Here is how the algorithm works:

initialize hash to 0
for each byte
    shift hash 4 bits to left (with rotate)
    hash = hash XOR character

visually (16-bit version):

00110000             = '0'
    00110001         = '1'
        00110010     = '2'
            00110011 = '3'
0100            0011 = '4'
00110101             = '5'
====================
01000110001000010000  (and then this will be 'rotated'
                       so that it lines up with the end)
giving:
        00100001000001000110

What this means is that if you have strings of the same length and are mostly the same, then in at least one case, the lower 4 bits of a char and upper 4 bits of the next char xor each other must be unique. However, the method of sticking the 32 bit number into a table might be ever weaker, meaning that it requires the lower4 xor upper4 of a particular location in the string (mod 8 chars) be unique.

FryGuy
A: 

You're apparently mistaken about the real bug. Sure, there are hash collisions due to the incredeibly bad choice of a hash algorithm. But even hash(x)=1 wouldn't cause the problems described. It would merely turn an O(1) lookup into an O(N) linked list search through the first bucket.
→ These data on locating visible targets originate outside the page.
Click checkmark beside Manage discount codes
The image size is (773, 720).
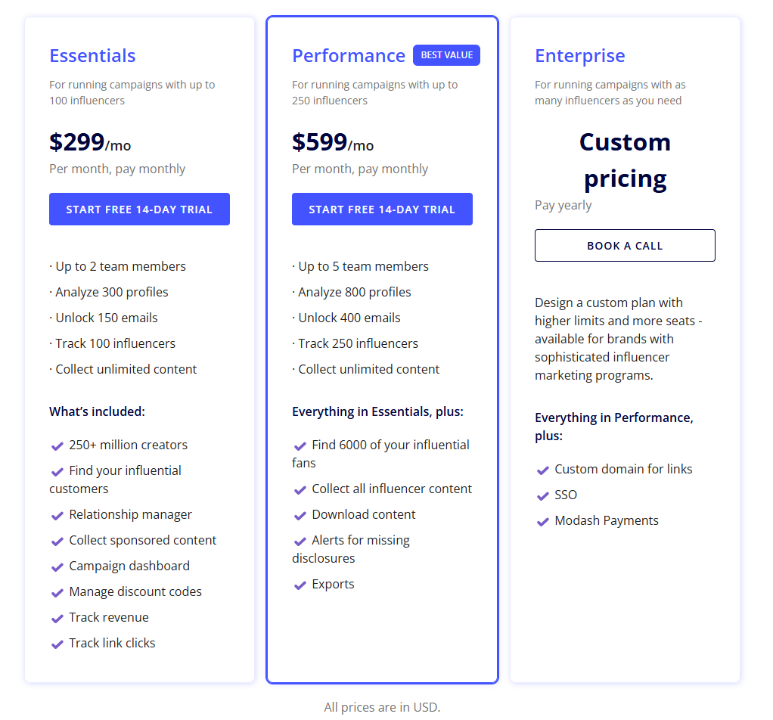[x=57, y=592]
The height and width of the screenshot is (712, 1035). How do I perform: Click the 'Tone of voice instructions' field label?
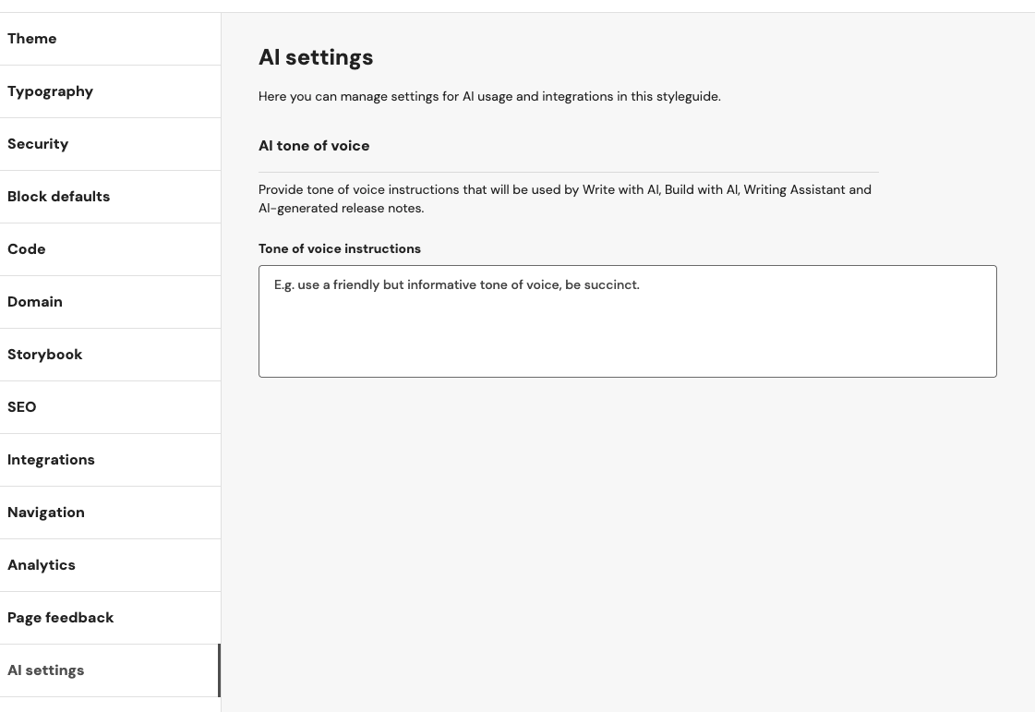[x=340, y=249]
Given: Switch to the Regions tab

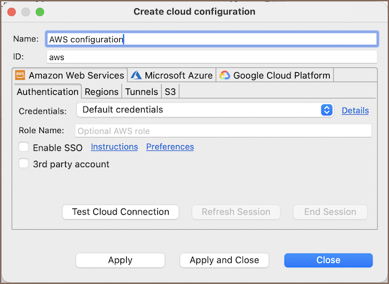Looking at the screenshot, I should (101, 92).
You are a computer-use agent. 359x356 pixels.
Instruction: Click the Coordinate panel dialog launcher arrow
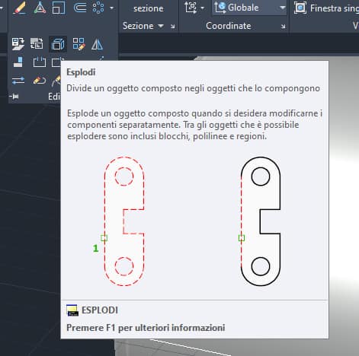click(x=283, y=26)
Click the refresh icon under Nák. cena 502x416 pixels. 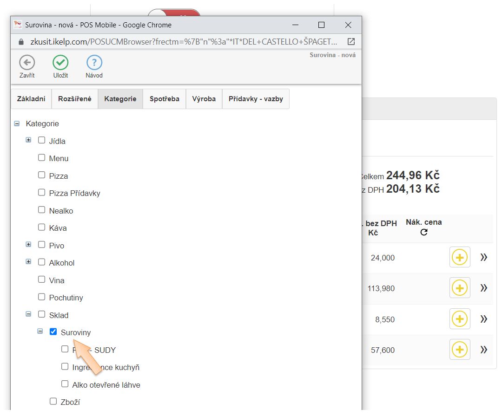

The real problem is that Firefox fails to deal with hash collisions. It therefore requires a perfect hash of all URLs. "All URLs" unfortunately is a set outside of your control.

MSalters
I can at least ensure that my site's subset of "all urls" don't collide with a pre-processing utility for my site.
jedierikb
+2  A: 

This bug was a major issue for my site: http://worldofsolitaire.com

I worked around it a long time ago by using a conditional rule in an .htaccess file that would disable ALL caching of images on the site for Firefox users. This was a horrible thing to need to do, but at the time I couldn't track down the bug within Firefox and having the site be slightly slower is better than showing duplicate/corrupted images.

When I read in the linked bug that it was fixed in the latest Firefox releases, I changed the conditional on April 19th 2009 (yesterday) to only disable caching for Firefox 2 users.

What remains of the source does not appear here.